This isn’t my story. It’s the story of a woman I once worked with. But it could have been mine. Maybe it’s yours too.

If you see yourself in her words, you might finally understand why—despite everything you’ve learned—you still struggle to be seen.

Here’s what she told me one day:

I’m not sure when it happened exactly.
Maybe the moment I realized that no matter how much I knew, I just couldn’t do it.

I had read all the books.
Taken all the courses.
Spent years in therapy.
I could explain emotional wounds, the fear of visibility, the brain’s wiring.
I could’ve taught a workshop on it.
Intellectually—I had it all figured out.

One day, I decided to record a simple video for social media. Just me, sharing what I do.
I set everything up. I looked nice. I told myself: you’re ready.

I hit record… and froze.
I couldn’t breathe, couldn’t speak.
My voice vanished.
I either yelled or stammered.
Then came the trembling.
What the hell was going on?

I knew what was happening. I understood it.
But that didn’t stop it.

My hands went cold.
I shut off the camera and cried.

How can I know so much and still be unable to act?

I felt ashamed.
Like a fraud.
Like a little girl playing dress-up, pretending to be a confident woman.
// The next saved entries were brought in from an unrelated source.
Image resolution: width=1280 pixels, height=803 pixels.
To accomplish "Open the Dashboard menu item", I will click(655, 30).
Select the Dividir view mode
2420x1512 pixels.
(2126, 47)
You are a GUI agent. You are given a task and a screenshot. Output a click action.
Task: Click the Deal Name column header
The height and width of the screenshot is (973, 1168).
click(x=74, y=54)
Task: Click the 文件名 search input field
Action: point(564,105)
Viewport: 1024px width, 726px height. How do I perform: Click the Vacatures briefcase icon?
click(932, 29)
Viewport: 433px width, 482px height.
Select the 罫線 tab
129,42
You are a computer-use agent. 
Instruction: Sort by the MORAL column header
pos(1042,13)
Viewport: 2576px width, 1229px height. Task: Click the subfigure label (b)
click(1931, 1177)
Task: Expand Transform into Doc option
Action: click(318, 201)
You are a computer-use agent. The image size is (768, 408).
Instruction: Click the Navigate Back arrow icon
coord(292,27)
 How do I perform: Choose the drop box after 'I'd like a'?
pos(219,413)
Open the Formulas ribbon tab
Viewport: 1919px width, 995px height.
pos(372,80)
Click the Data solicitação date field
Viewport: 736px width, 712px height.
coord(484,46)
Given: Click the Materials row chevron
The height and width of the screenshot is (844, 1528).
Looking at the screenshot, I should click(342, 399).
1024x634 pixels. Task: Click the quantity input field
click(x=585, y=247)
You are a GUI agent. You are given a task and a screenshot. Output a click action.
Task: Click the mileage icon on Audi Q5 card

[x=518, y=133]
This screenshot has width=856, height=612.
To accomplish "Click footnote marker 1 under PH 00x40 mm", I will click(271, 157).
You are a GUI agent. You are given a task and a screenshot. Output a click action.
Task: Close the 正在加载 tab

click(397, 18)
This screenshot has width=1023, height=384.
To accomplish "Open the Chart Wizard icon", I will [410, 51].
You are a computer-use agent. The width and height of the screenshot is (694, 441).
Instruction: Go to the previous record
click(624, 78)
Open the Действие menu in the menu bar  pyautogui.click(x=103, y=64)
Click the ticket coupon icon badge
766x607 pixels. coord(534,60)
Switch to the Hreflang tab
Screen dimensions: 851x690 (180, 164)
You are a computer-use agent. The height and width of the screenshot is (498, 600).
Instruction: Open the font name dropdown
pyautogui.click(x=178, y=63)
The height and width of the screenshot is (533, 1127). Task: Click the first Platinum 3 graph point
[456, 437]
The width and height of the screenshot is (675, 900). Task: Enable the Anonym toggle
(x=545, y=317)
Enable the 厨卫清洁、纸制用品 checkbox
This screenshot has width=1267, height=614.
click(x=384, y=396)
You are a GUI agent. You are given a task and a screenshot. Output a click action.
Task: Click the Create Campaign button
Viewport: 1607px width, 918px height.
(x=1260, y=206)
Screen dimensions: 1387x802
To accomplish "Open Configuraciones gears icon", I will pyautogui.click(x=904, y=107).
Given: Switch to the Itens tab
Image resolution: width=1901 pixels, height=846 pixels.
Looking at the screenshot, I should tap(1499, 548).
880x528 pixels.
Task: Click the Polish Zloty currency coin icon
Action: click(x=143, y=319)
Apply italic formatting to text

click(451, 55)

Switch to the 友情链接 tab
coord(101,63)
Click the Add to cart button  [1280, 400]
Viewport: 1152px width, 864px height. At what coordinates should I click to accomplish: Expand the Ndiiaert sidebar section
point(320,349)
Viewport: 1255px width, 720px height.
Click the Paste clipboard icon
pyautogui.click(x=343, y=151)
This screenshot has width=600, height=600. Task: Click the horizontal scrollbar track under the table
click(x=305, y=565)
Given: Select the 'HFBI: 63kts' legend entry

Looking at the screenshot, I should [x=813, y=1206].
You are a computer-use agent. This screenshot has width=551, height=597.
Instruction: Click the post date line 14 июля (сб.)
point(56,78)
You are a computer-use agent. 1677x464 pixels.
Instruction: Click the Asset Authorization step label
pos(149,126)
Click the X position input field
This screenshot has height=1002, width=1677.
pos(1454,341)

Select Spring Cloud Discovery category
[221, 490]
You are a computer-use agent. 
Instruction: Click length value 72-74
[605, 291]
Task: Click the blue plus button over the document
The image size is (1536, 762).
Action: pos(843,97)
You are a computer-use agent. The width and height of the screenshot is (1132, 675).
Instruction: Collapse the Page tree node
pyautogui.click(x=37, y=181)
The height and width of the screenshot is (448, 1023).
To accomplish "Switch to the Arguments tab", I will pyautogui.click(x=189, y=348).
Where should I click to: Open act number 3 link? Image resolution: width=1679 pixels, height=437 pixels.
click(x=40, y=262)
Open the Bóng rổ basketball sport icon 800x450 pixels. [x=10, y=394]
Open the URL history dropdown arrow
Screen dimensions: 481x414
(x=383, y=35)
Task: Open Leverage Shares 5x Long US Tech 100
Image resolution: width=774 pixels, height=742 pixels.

And then I remembered… fourth grade.
I had to read something in front of the class.
My heart pounded, my cheeks turned red, my mind went blank.
I read, but my voice shook.
I didn’t know if I was doing it right.
At the end, they laughed.
I cried, humiliated.
And that day, I made a silent promise: it’s safer to stay quiet.

All these years later, here I am… back in that moment.
But no one ever told me she, the little girl, would still be living inside me.
That she’d show up in my adult body.
That my mind might understand, but my body remembers.

That fear doesn’t go away through logic.
It has to be felt.
Met.
Honored.
And then, gently transformed.

Honestly? I almost signed up for another course.

But the turning point came when I stopped trying to fix myself.
And started going deeper.
Not into my thoughts.
Into my feelings. My reactions. My body.

That’s where I found her.
That’s where I found my voice.
One I can finally use, even if it still trembles.

If you’ve ever been in that place, where you know exactly what to do, but something still holds you back.

I see you. I’ve been there too.

And I want you to know this:
It can change.
You can heal.
You can find your voice.

Gently. Clearly. Without forcing anything.